Quiz #12
- 1. An ever expanding budget deficit is likely to be inflationary
- only if it is not accompanied by proportional increases in borrowing.
- when it increases nominal demand beyond the saving desire of the non-government sector.
- because it adds to bank reserves and thus allows them to extend more credit which results in too much money being in the system.
- 2. The Australian government is in a better position to weather this current crisis and expand the deficit
- because it inherited a very low level of public debt.
- because it can enforce tax obligations in $AUD on its citizens and the currency trades internationally at market-set parities.
- because it has taken a cautious approach by not favouring business or unions.

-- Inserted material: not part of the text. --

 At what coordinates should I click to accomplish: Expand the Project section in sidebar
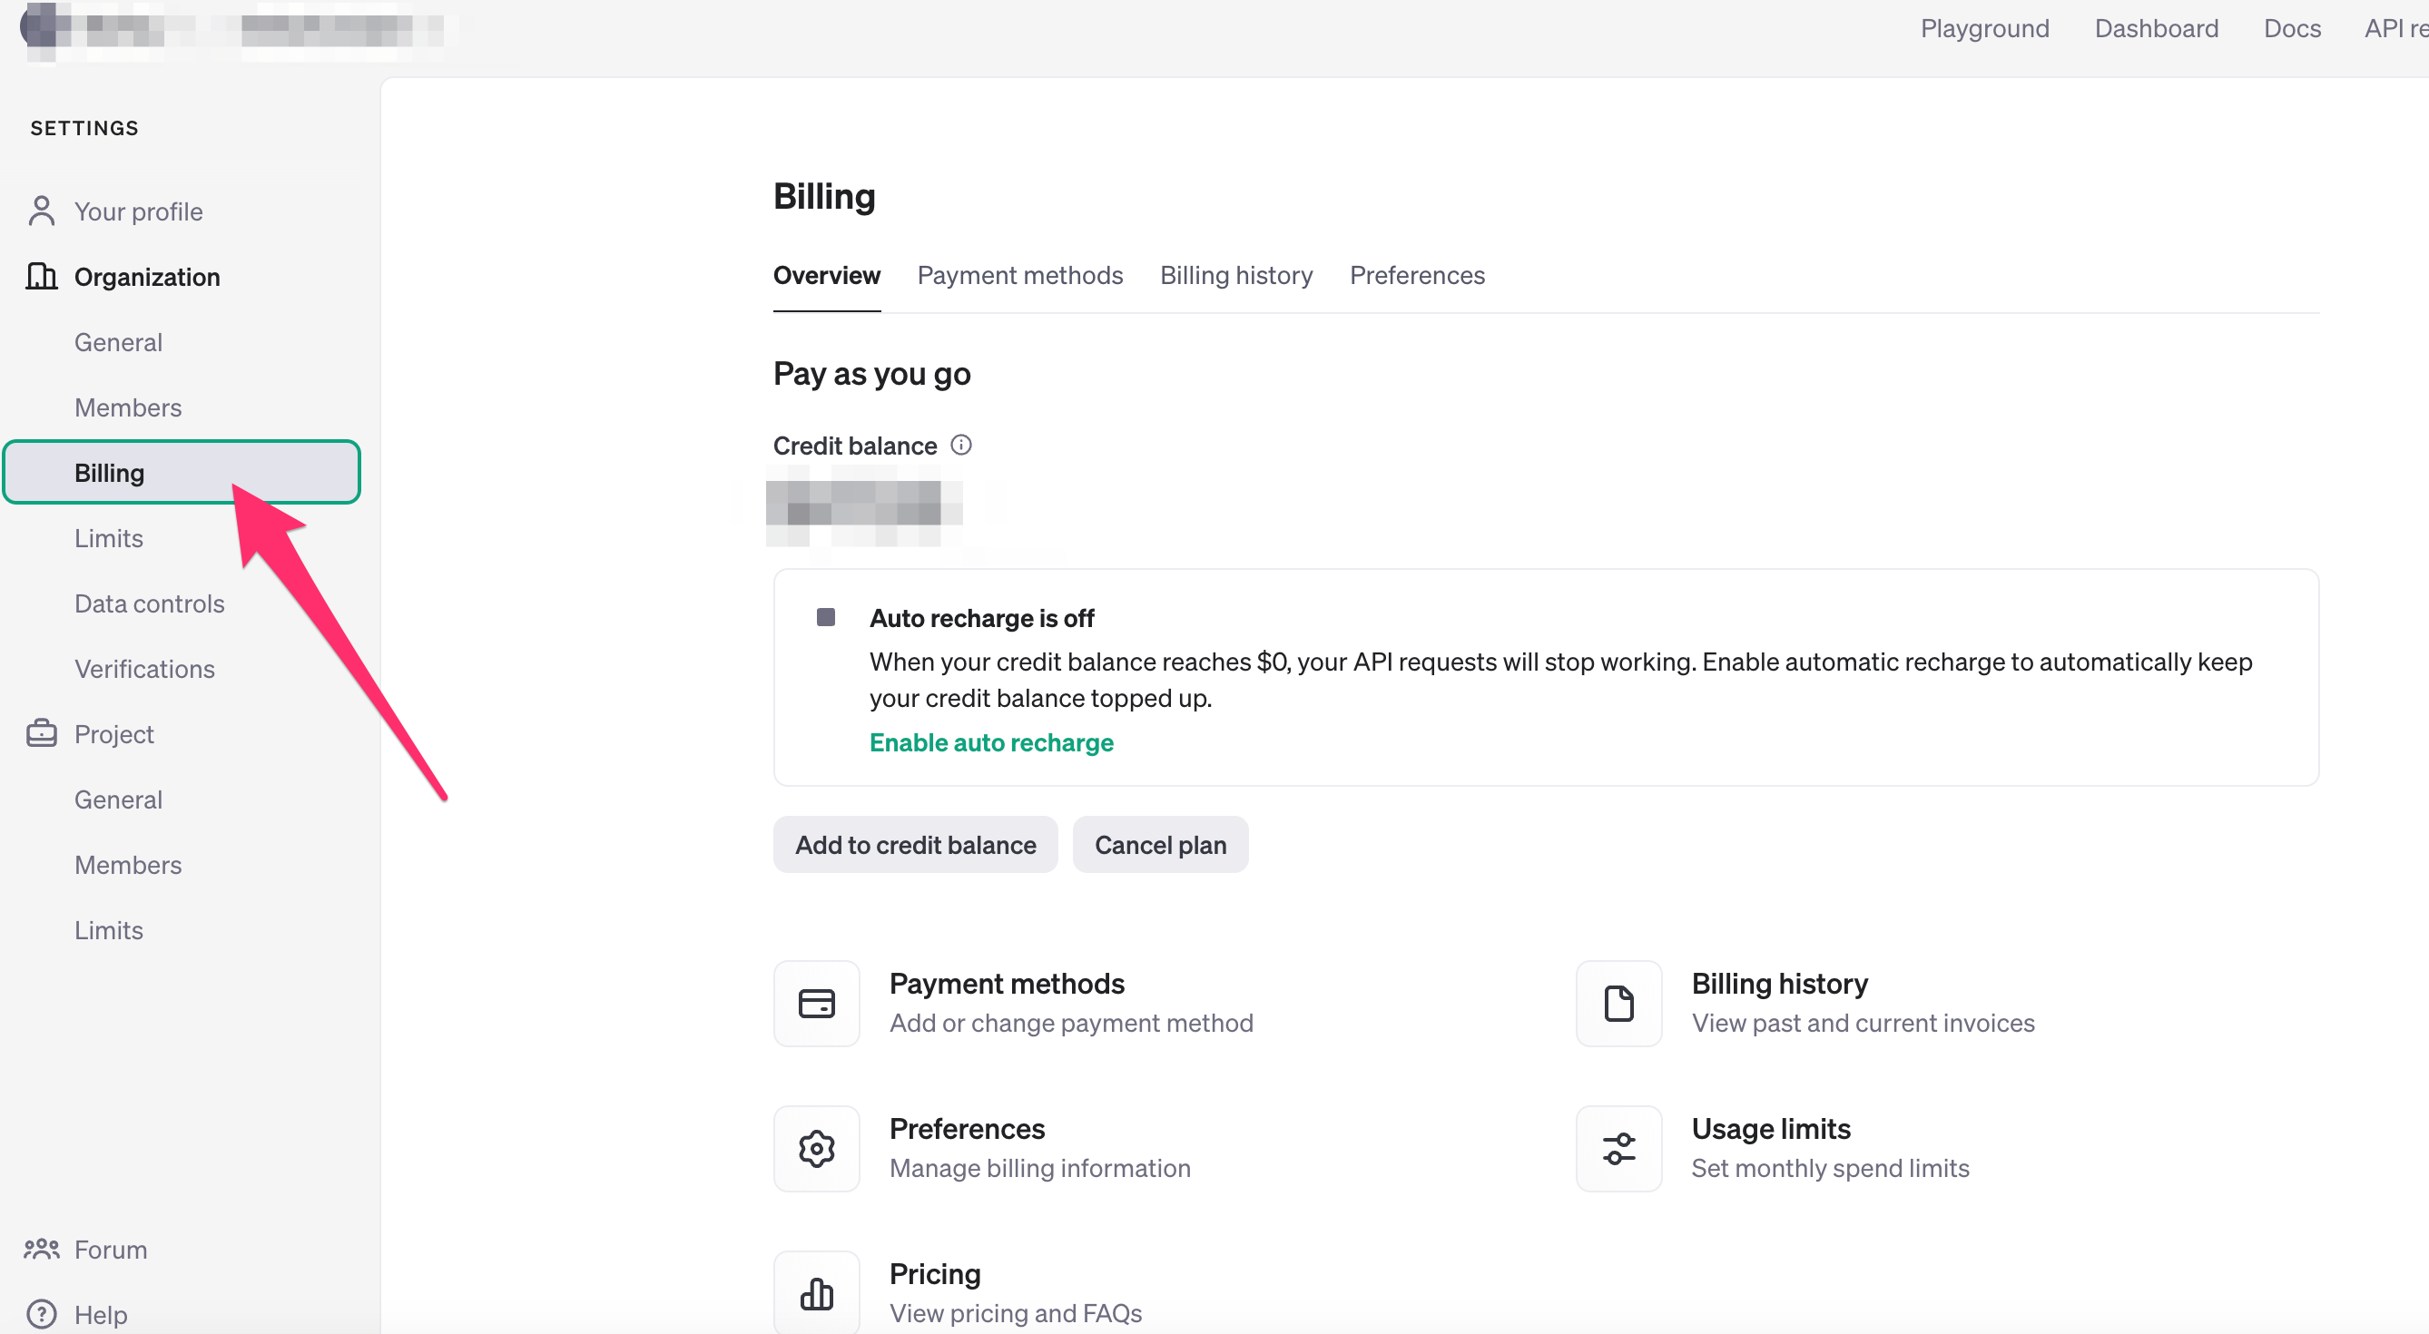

- 3. BHP builds its business by borrowing and investing in assets which allow it to earn an economic rate of return. Most commentators applaud this level of entrepreneurship. The analogy
- also applies to the national government as long as it is earning a positive return on the projects it borrows against.
- does not apply to the national government because its investment decisions are not disciplined by the private market which forces funds to be efficiently deployed.
- does not apply to the national government because unlike BHP, its spending is not constrained by available revenue.
- 4. The projected budget deficit is $58 billion next financial year. It is likely that this injection will be
- inflationary if the private sector reacts to it and the lower interest rates and expands borrowing.
- deflationary because the potential output is growing faster than projected output (as evidenced by the Budget growth projections for GDP, labour productivity and the labour force).
- deflationary because the banks are not prepared to pass on the full central bank interest rate cuts.
- 5. Commercial banks should applaud the government going into deficit because
- they provide net additions to bank reserves which increase their capacity to lend.
- they finance non-government saving which means the banks get more deposits which means they can expand credit to make profit.
- they generate an optimistic environment for investment which increases the proportion of credit-worthy customers.